No - but thanks for making me run back to the website one more time - to make sure.

The Onix Dama - is the Women's version - as far as I can tell.

The LBS was all out of Orbeas. They are a first year dealer of the brand - and drastically underestimated the local appeal of the brand - so they did not order a whole bunch and consequently were out of inventory fast.

I did get rough fit - enough to be confident that the 57 was the size for me.


----------



## mtsheron (Jul 16, 2012)

Sundog said:


> No - but thanks for making me run back to the website one more time - to make sure.
> 
> The Onix Dama - is the Women's version - as far as I can tell.


 Sorry about that. You are correct. I forgot they list the female bikes as "Dama". I have a friend and she rides an Onix so that is why I ask. Should be a great bike...............what drivetrain does it have?


----------



## Sundog (Sep 25, 2013)

Frame _ORBEA ONIX_ Fork _ORBEA AC_ 

Crankset _SRAM S150 34x50_ 

Headset _INTEGRATED 1" 1/8_ 

Handlebar _ORBEA ROAD_ 

Stem _ORBEA ALU_ 

Shifters _SRAM APEX_ 

Brakes _ORBEA PRO_ 

Rear derailleur _SRAM APEX_ 

Front derailleur _SRAM APEX_ 

Chain _KMC X10_ 

Cassette _SRAM PG-1050 11-32 10S_ 

Wheels _ORBEA 28_ 

Tyres _VITTORIA ZAFIRO 700x23_ 

Pedals _NO_ 

Seatpost _ORBEA CARBON_ 

Saddle _SELLE ITALIA X1 FLOW_


----------



## mtsheron (Jul 16, 2012)

Seems std. componetry that Orbea uses. My Orca was pretty much Rival minus the fact they put a 50-34 Apex crank with 175 arms. The Orca has a BB30 system............verdict still out how I will like this BB system in the long run. I think it is hit or miss from all the reviews I have seen. 

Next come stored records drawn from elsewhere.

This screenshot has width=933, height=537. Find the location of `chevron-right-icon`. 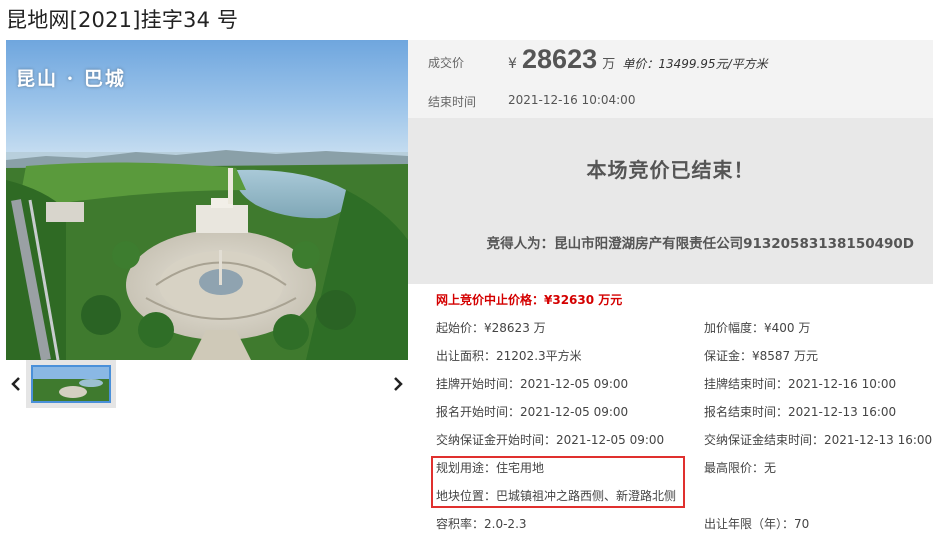

chevron-right-icon is located at coordinates (398, 384).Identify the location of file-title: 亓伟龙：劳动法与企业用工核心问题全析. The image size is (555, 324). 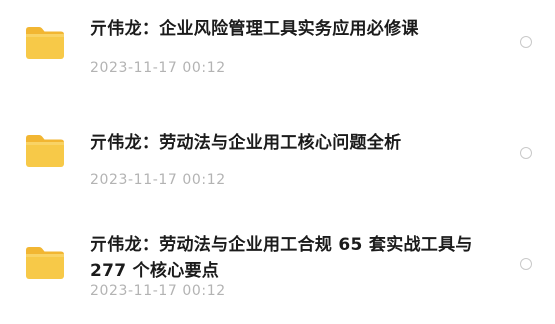
(246, 143).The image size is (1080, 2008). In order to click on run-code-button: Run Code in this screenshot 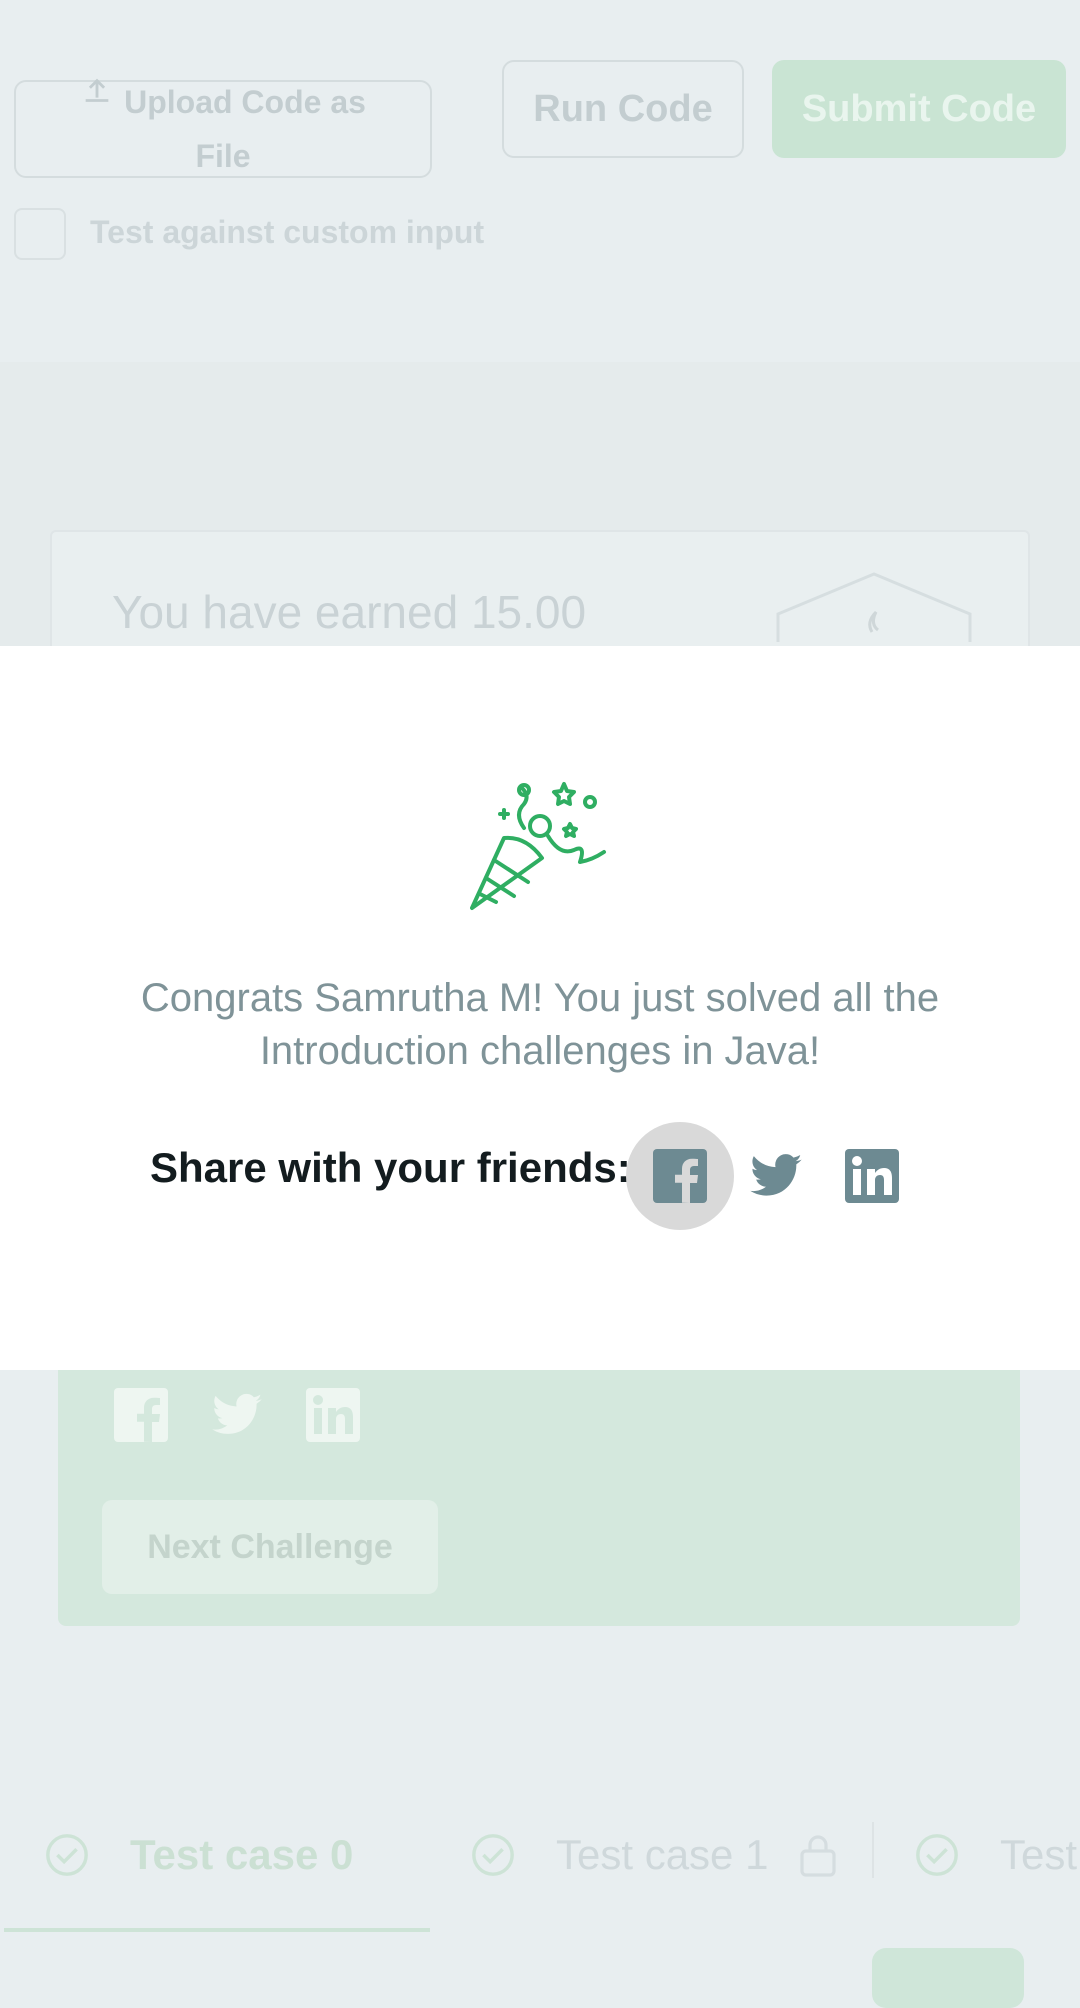, I will do `click(623, 109)`.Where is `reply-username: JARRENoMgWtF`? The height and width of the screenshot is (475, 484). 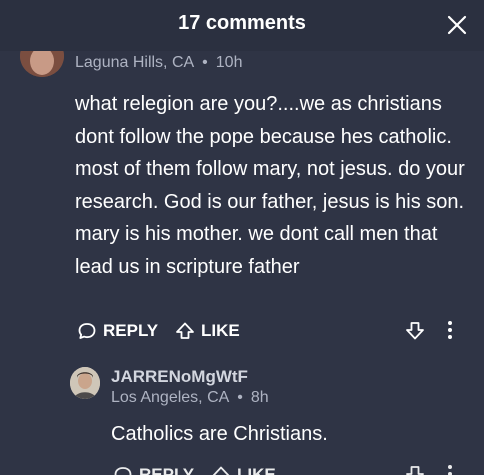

If you climb alot like me that 32 gear will be a treat! I came from a 12-25 and did okay but since having the 32 on this new bike it is nice.

Enjoy the new ride!


----------



## Sundog (Sep 25, 2013)

Thanks. Does not seem to be much activity in the part of the forum. It would be nice to hear more Orbea experience stories - good, bad or ugly.


----------



## mtsheron (Jul 16, 2012)

No there is not. I hardly come here too much. Recently I have for some reason though. I am on my 2nd Orbea and love the brand. So for now I am happy with them. I have had Trek; Litespeed; PedalForce; Jamis; and others but to date I think this is the best.


----------